While Marc convalesced at a hospital, Jodi Slayton, his daughter, who had become the super-hero known as Jet, decides to avenge her father by looking for the individuals involved in the riot and capturing them, spending months fighting criminals and searching for clues. Midnighter was asked to do the same by former Stormwatch member Jackson King and assists Jet for a while, but allows her to handle things herself as she wishes.
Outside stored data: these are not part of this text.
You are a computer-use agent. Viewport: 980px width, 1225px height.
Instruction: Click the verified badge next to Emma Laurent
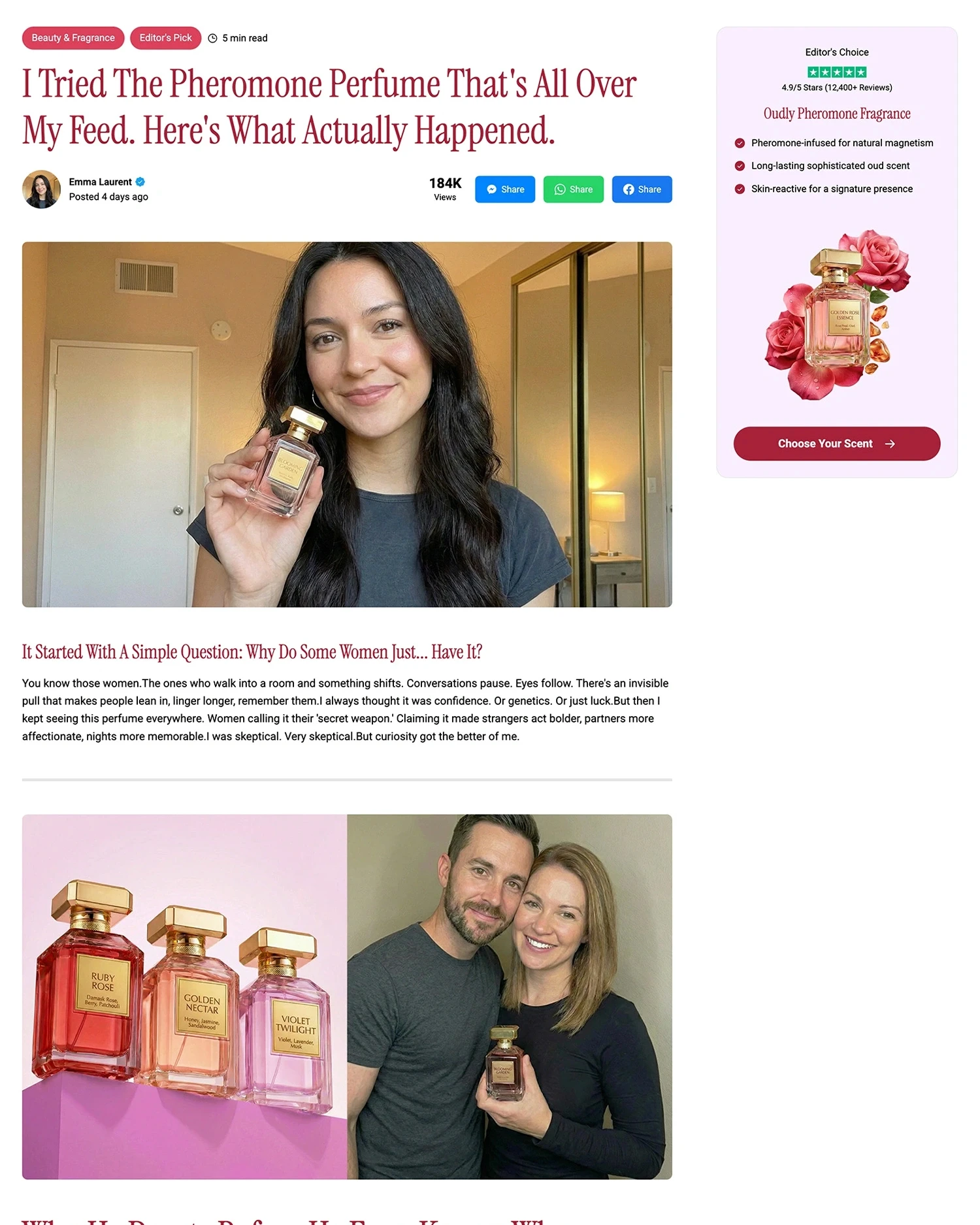[x=140, y=182]
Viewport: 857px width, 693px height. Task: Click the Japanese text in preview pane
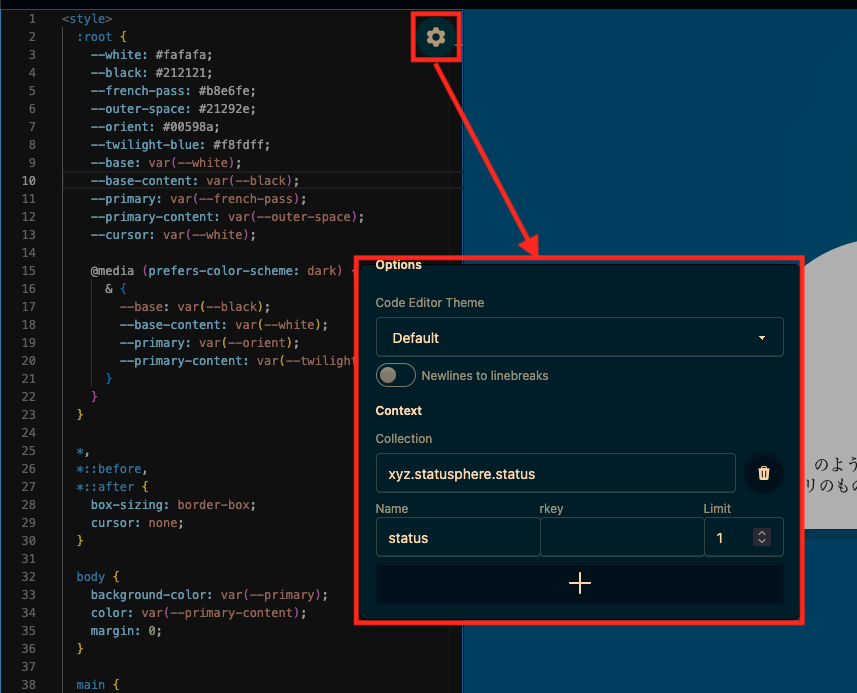click(x=833, y=473)
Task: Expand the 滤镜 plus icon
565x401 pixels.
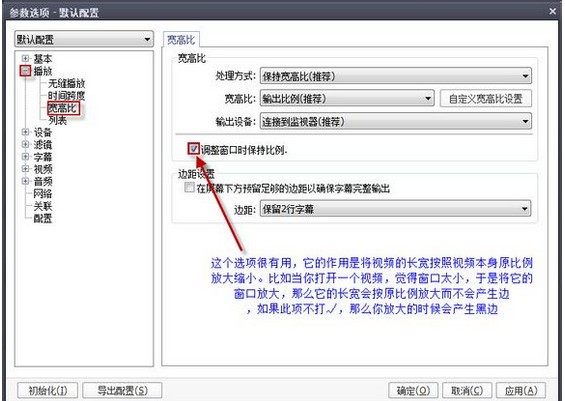Action: (25, 144)
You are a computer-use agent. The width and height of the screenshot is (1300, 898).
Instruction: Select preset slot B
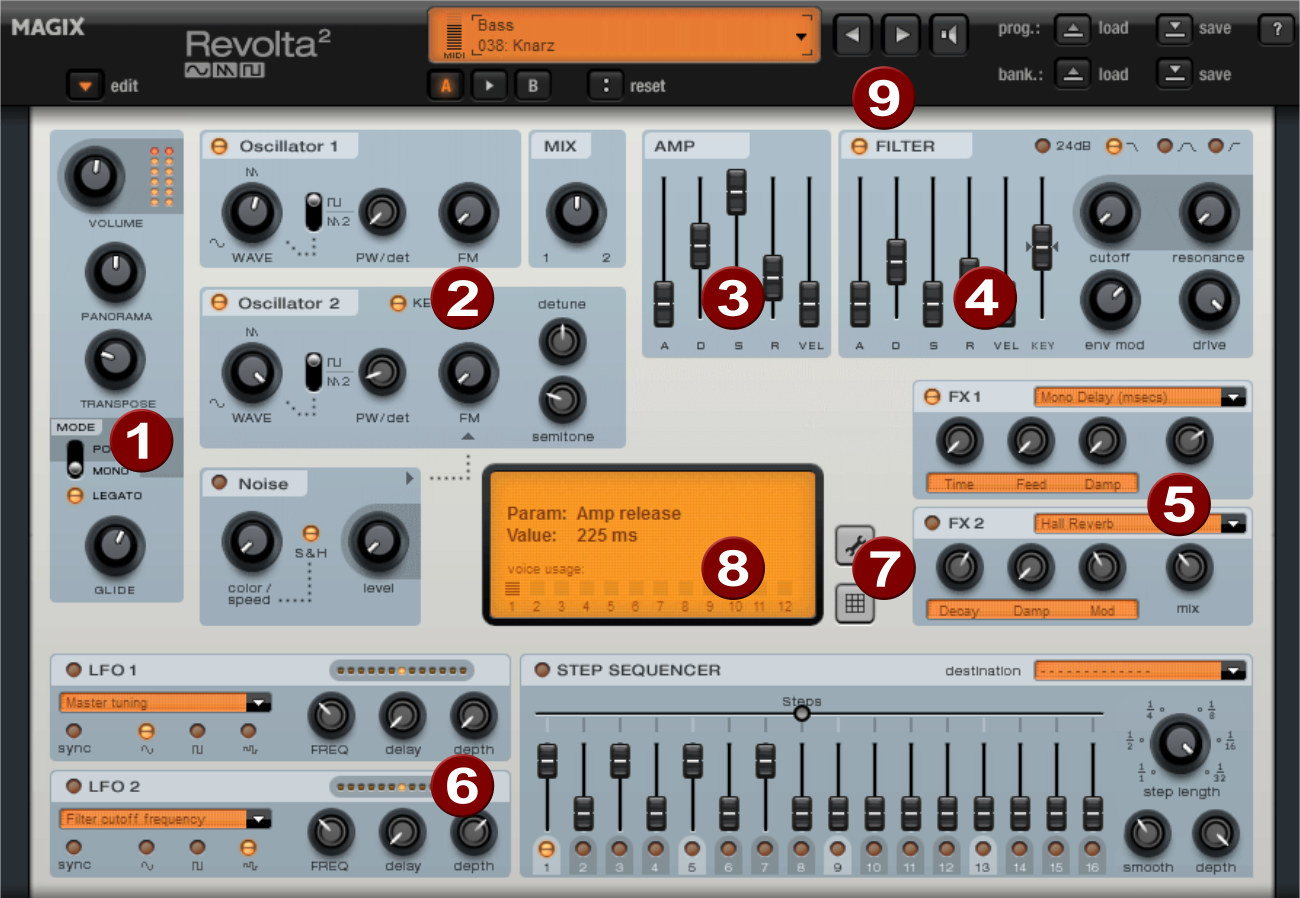pyautogui.click(x=533, y=86)
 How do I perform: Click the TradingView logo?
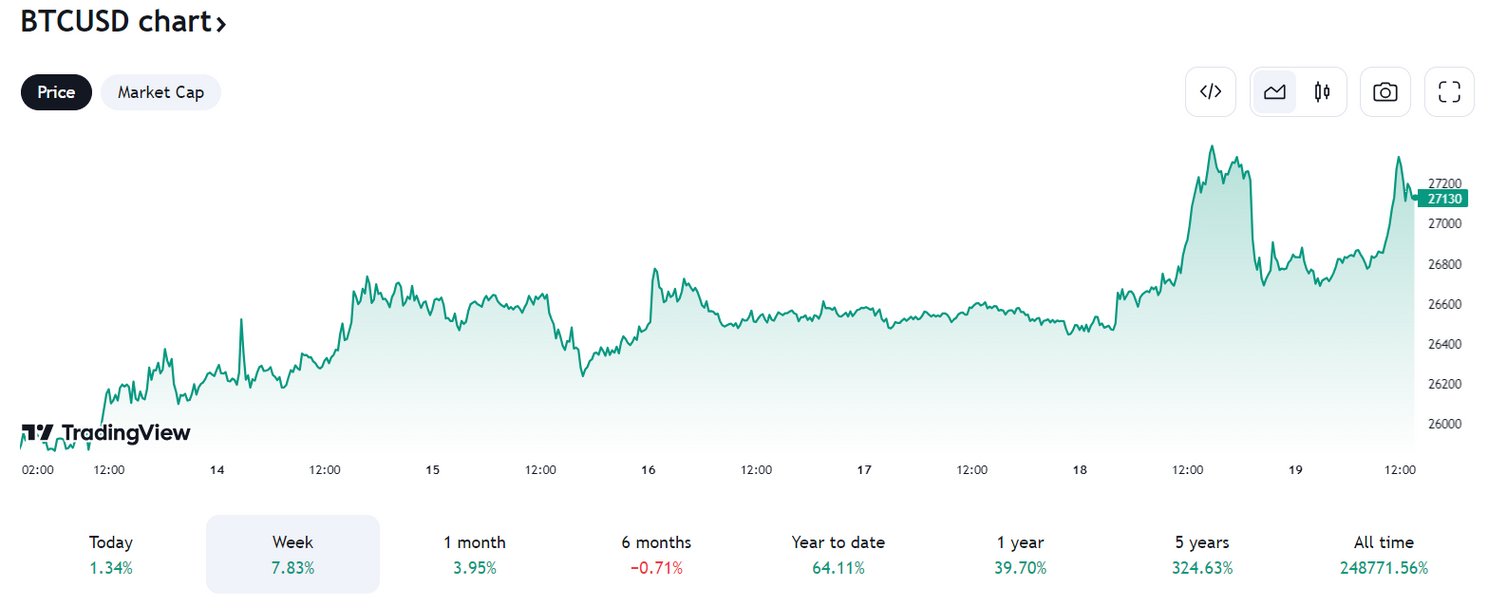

Marc eventually recovered from the ordeal, gaining a cybernetic leg, replacing his severed leg.

==Characters==
- Backlash (Marc Slayton): leader of Wildcore, Colonel Marc Slayton is half-Kherubim/half-human and has been active as a warrior and superhero for centuries, even though he couldn't remember most of it. Backlash can generate whips made of energy and turn himself into mist.
- Taboo (Amanda Reed): Marc's girlfriend, Taboo gains her powers from a vampiric, symbiotic costume grafted to her body. The costume allows her to fly, increases her strength and durability, and gives her psionic powers.
- Zealot (Lady Zannah): A Kherubim warrior and former WildC.A.Ts member, Zealot joined to stop the D'rahn but left the team before the Purgatory Max mission and returned to the WildC.A.Ts. As she was hired by Giovanni without Slayton's consent, there were frequent clashes between Backlash and Zealot on matters of leadership.
- Ferrian: Another Kherubim, Ferrian was Marc Slayton's guardian during his youth. Highly intelligent, Ferrian serves as the team's strategist. He is also a capable warrior and has psychometric powers.
- Vigor (Richard Vincent): An archaeologist and friend of Ferrian. Vigor has limitless stamina and can fire energy blasts from a gem he wears on his forehead.
- Brawl: former leader of the Chasers, Brawl joined Wildcore to avenge his teammates' death at the hands of the D'rahn. Brawl has superhuman strength and durability.
- Styrian (Omar Kamadev): The son of Antonio Giovanni's best friend, Styrian was placed on the team without Backlash knowing anything about him. Styrian had a romantic relationship with Jodi, Slayton's daughter, which caused some tension between the two, but Styrian died saving Backlash. Styrian could fly and control the weather.
- Alea (last name unknown): Fiancé of D'rahn victim Guy Blackfoot, Alea was changed into a superhuman being by the D'rahn Pildra, who intended to use her as a Trojan horse. Alea was part of Wildcore but was still training during most missions. She was with the team on the Purgatory Max mission and was killed during the mission. Her skin was changed into a ruby-like substance, giving her superhuman strength, durability, and the ability to absorb and re-emit energy.
- Geist: Taboo's lover on Tapestry's world, he secretly followed her to Earth. Unable to handle Taboo's change in personality and to a human, he lashed out in anger against Wildcore but was defeated. Geist was with the team for the Purgatory Max mission and was killed during the mission. Geist had the ability to blend into the background. He also displayed incredible agility and fighting skills.
- Azrum: A powerful Image, Azrum initially wasn't part of Wildcore, but he was sent to find Tapestry as the D'rahn had no defense against magic. He was with the team for the Purgatory Max mission and was killed during the mission.
- Crimson/Jet (Jodi Slayton): Though officially not a member of Wildcore, Jodi went on most missions with them. She had a relationship with Styrian and was shocked by his death. She left Department PSI and changed her name to Jet.
- Antonio Giovanni, head of Department PSI.

==Notes==
- Only Evo, Backlash, and Taboo are seen on-panel as survivors when Hangman disappears. Department PSI finds five bodies though, so two other Wildcore members may have survived. These two others are not Azrum, Geist, or Alea, as one of Giovanni's men asks about them. Except for Backlash, none of the other members have been seen since.